Task brief :: Using the listing below, select the lines with the word "screenshot" and copy them.

Records shown ::
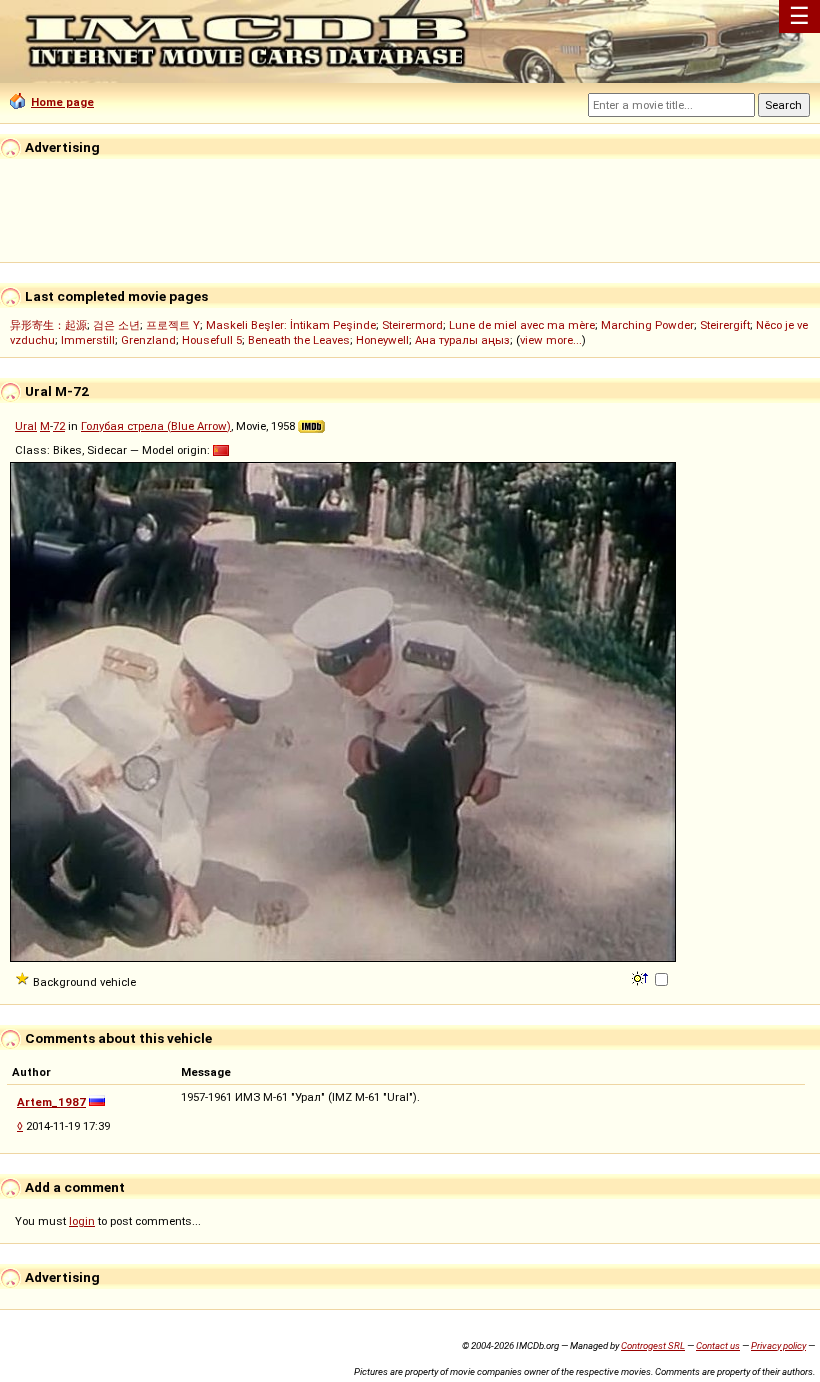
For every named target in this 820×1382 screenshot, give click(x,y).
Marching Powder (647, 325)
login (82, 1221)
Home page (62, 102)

* * *

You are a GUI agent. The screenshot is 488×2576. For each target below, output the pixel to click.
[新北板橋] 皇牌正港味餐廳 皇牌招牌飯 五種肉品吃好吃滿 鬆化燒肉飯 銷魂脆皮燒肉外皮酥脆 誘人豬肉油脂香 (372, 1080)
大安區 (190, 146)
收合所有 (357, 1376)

Response area ::
For every named target in this 820×1382 screenshot, give click(x,y).
You are a GUI agent. The screenshot is 488×2576. For each target below, output the pixel to click.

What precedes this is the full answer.